Bereits Charles Darwin beschrieb 1880 in seinem Buch “The Power of Movement in Plants”, wie Pflanzen auf Kraft und Berührung reagieren. Doch erst jetzt beginnen Wissenschaftler, diese unsichtbaren Kräfte zu erfassen. In den kommenden Jahren wollen die Professoren Dolf Weijers und Joris Sprakel das Rätsel lösen, wie Pflanzen Berührung spüren und darauf reagieren, so Wageningen University & Research (WUR).

Kind isst Heidelbeeren

Kind isst Heidelbeeren

Image: Ramona Heim/AdobeStock

Allein auf der Grundlage von Genen und Biochemie können Biologen fast genau vorhersagen, wie eine Zelle oder Pflanze wächst oder sich verhält. Doch oft würden die Dinge einfach nicht zusammen passen. “Das liegt daran, dass Zellen mehr sind als nur eine Ansammlung von Genen und biologischen Substanzen”, sagt Sprakel. “Sie existieren in einer physikalischen Welt mit Nachbarn, die auf sie drücken und an ihnen ziehen.” Wenn man die Kräfte ignoriere, die sie aufeinander ausüben, könne man nicht verstehen, wie Pflanzen funktionieren, meint Sprakel.

Dennoch haben Biologen lange Zeit nicht erforscht, wie solche Zellen die Berührung ihrer Nachbarn und der Außenwelt wahrnehmen und darauf reagieren. “Das liegt daran, dass solche Kräfte abstrakt sind und wir sie in keiner Weise messen konnten”, sagt er. Dolf und Sprakel adaptierten ein von Sprakel selbstgebautes Gerät zu einem Kraftsensor, der auch in lebenden Pflanzenzellen funktioniere.

Dies führte dazu, dass der Doktorand Harnvanichvech über ein Werkzeug verfügte, mit dem er kontrolliert Kraft auf Pflanzenzellen ausüben und diese Kraft messen konnte. Er identifizierte wichtige Proteine (Bausteine) in der Pflanzenzelle, die auf eine solche Kraft reagieren. Ein guter erster Hinweis darauf, dass äußere Kräfte in ein biochemisches Signal umgewandelt werden, das die Zelle verstehe. Um den genauen Mechanismus zu enträtseln, beschlossen Weijers und Sprakel, einen Forschungsantrag zu schreiben. Schnell stand das Hauptthema fest: die Erforschung des Tastsinns bei Pflanzen.

Bereitgestelltes Material:
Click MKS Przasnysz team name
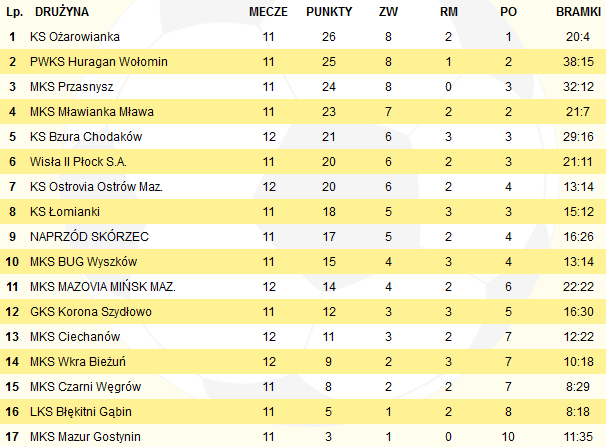 pos(72,87)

Aufgaben:
**A.** Zähle alle Personen auf, die im Text über den Tastsinn von Pflanzen außerhalb des Bildnachweises namentlich genannt werden.
**B.** Entnimm dem Text über den Tastsinn von Pflanzen wörtlich die Stelle von "Dennoch haben Biologen" bis "lebenden Pflanzenzellen funktioniere.".

Erwartete Ergebnisse:
**A.**
Charles Darwin
Dolf Weijers
Joris Sprakel
Harnvanichvech

**B.**
Dennoch haben Biologen lange Zeit nicht erforscht, wie solche Zellen die Berührung ihrer Nachbarn und der Außenwelt wahrnehmen und darauf reagieren. “Das liegt daran, dass solche Kräfte abstrakt sind und wir sie in keiner Weise messen konnten”, sagt er. Dolf und Sprakel adaptierten ein von Sprakel selbstgebautes Gerät zu einem Kraftsensor, der auch in lebenden Pflanzenzellen funktioniere.